Kauppakorkeakoulu | Laskentatoimen laitos | Yritysjuridiikka | 2015
Tutkielman numero: 13885
New generic top-level domain names and trademark protection - The expanding Internet in the light of UDRP and URS cases
|Otsikko:||New generic top-level domain names and trademark protection - The expanding Internet in the light of UDRP and URS cases|
|Vuosi:||2015 Kieli: eng|
|Asiasanat:||yritysjuridiikka; business law; internet; internet; tietoliikenne; data communication; tavaramerkki; trade marks; immateriaalioikeus; incorporeal right; digitaalitekniikka; digital technology|
|Avainsanat:||domain name; trade mark; protection; strategy; dispute resolution; UDRP; URS; intellectual property law; TRIPS; law and economics; legal positivism; Internet; lex digitalis|
This study examines the scope of protection for trademarks in situations where they have been used as Internet addressed, i.e. domain names. The focus of the analysis is on domain names registered in new generic top-level domain names (gTLDs) and on the related case practice by panels in two out-of-court administrative dispute resolution procedures, the Uniform Domain Name Dispute Resolution Policy (UDRP) established in 1999 and the Uniform Rapid Suspension System (URS), a new procedure introduced in 2013 to complement the UDRP.
The research methods and theoretical framework are versatile. In addition to legal dogmatics, also the following approaches have been used: law and economics, legal positivism and lex digitalis. The point of view is primarily that of a trademark holder engaged in business. In total, 153 UDRP cases and 194 URS cases have been studied.
A successful complainant has to prove all elements of the three-prong test, which is substantially similar in both the UDRP and URS proceedings.

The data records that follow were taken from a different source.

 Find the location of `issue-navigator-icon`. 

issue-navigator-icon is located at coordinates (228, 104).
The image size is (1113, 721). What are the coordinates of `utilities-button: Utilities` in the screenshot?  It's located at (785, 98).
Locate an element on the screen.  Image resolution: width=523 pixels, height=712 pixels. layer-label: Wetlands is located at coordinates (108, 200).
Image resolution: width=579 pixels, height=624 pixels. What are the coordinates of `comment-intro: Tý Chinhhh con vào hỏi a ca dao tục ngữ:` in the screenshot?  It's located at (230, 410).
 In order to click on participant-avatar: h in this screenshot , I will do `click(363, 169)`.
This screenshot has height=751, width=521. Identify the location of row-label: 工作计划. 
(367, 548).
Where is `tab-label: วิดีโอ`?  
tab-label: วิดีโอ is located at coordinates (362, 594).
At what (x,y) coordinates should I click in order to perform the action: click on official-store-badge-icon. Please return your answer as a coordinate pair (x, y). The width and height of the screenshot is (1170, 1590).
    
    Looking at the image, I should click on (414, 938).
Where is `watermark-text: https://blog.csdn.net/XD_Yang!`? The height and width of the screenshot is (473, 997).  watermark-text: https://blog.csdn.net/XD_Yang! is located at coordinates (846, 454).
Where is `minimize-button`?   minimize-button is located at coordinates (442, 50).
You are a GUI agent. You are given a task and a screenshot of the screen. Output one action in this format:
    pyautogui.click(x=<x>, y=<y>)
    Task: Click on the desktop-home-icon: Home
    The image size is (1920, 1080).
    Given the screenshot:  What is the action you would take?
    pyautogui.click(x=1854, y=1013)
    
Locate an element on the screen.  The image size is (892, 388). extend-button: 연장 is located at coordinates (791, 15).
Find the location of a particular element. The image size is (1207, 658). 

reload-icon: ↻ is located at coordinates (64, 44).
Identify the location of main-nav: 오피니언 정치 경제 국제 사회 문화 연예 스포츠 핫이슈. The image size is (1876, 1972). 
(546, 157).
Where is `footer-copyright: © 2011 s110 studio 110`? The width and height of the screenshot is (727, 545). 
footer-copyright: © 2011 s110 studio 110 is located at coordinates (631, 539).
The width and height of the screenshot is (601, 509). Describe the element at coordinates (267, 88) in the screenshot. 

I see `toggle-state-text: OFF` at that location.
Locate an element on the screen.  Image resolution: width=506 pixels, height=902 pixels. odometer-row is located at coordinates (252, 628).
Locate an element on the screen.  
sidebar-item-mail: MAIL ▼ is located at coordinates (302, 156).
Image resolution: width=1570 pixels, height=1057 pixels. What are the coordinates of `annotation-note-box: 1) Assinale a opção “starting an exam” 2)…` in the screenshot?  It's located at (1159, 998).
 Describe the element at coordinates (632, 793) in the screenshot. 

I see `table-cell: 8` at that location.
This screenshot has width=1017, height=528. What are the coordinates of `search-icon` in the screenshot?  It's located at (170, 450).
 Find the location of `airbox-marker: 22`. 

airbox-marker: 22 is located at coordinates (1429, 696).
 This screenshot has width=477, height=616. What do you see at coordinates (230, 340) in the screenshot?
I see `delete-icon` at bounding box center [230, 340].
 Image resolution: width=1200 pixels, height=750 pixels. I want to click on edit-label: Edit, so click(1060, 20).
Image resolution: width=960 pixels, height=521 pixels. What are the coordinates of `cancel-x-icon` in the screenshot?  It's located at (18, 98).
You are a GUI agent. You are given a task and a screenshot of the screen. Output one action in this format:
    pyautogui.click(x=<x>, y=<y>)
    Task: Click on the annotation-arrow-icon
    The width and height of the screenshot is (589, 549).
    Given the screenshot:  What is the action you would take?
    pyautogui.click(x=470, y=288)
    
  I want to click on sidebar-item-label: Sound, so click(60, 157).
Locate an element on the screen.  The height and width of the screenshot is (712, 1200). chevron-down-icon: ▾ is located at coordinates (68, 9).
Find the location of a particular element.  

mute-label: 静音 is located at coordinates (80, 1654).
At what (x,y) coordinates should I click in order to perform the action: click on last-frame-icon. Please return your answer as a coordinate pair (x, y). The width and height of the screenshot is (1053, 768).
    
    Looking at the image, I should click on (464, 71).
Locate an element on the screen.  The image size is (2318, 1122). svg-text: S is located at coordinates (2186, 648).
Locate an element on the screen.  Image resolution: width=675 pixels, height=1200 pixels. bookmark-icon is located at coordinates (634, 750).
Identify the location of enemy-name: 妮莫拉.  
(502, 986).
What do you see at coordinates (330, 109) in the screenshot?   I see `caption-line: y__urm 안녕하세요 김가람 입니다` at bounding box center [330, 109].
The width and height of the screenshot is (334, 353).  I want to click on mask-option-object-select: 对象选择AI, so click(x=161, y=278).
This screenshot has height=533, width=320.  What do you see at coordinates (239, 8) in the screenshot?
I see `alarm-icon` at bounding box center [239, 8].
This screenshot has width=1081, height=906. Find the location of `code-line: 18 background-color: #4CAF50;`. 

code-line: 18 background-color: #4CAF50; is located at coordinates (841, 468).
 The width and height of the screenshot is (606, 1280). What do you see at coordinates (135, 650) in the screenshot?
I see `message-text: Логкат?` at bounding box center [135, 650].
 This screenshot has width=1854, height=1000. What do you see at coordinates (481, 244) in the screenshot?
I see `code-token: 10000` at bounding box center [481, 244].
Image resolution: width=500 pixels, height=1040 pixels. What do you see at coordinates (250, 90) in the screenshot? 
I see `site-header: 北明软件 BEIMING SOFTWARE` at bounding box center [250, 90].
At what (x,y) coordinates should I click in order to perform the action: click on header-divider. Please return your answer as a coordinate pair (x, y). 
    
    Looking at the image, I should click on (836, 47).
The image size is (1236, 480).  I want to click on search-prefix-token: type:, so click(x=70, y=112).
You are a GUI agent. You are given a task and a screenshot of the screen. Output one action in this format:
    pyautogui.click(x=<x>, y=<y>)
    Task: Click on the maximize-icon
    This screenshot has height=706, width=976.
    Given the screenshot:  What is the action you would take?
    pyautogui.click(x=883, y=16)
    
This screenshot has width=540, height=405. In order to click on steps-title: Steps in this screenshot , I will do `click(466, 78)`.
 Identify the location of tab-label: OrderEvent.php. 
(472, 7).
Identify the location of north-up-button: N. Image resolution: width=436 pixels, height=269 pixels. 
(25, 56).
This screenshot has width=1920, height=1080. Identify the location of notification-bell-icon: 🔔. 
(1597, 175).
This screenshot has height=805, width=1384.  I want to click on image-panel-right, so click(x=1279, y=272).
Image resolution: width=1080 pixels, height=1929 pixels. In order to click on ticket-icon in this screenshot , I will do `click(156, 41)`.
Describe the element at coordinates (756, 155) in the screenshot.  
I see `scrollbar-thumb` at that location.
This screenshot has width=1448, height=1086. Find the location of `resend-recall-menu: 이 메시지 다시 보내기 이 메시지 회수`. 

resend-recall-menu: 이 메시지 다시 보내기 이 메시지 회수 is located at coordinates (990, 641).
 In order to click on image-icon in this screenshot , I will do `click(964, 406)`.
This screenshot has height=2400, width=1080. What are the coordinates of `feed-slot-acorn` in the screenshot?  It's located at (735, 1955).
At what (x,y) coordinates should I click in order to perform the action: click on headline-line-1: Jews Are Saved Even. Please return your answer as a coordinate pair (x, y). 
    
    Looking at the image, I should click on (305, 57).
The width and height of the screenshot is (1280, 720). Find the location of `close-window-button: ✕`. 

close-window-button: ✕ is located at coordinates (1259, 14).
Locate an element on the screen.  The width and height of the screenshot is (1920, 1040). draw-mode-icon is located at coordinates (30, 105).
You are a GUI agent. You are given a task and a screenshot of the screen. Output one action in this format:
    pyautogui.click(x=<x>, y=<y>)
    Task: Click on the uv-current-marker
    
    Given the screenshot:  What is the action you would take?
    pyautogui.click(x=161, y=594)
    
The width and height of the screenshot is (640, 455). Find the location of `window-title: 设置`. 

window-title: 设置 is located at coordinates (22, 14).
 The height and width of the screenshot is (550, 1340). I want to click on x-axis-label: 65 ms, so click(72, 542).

The test involves the following parts: (i) the domain name is identical or confusingly similar to a trademark in which the complainant has rights, (ii) the respondent (i.e. domain name holder) has no rights or legitimate interest in respect to the domain name, and (iii) the domain name has been registered and is being used in bad faith.
The principal research questions are as follows. (i) What are the key elements of the new gTLD program? (ii) What empirical characteristics describe new gTLD cases? (iii) Have the new gTLDs brought about any changes to the previous interpretation of the three-prong test, and are there any common patterns or significant divergence relating to this interpretation within each procedure and between them? (iv) More generally, how could the advent of new gTLDs affect trademark protection?
The most central research results are as follows. (i) Two polar approaches may be adopted in relation to the new gTLDs, the Irrelevance Approach and the Relevance Approach. I develop a framework for evaluating their relative merits. Under the Relevance Approach the new gTLDs may be considered relevant in the application of the three-prong test, whereas under the Irrelevance Approach their relevance is not considered. The Irrelevance Approach has been predominant when evaluating the three-prong test in both procedures, the main exception being the application of the Relevance Approach by a quarter of the UDRP panels in relation to the first element of the test. (ii) Trademark holders should use the URS in the most infringing cases since the URS is substantially faster than the UDRP but it provides only a limited remedy option. (iii) Cybersquatting will most likely increase in the future. (iv) Trademark holders could use a proactive, defensive and/or passive strategy in the online name space. When making strategic decisions, central aspects for trademark holders to consider could involve cost-efficiency, limitedness of resources, and signaling effects. Finally, I stress that trademark protection strategies both offline and online should be unified to create competitive advantage.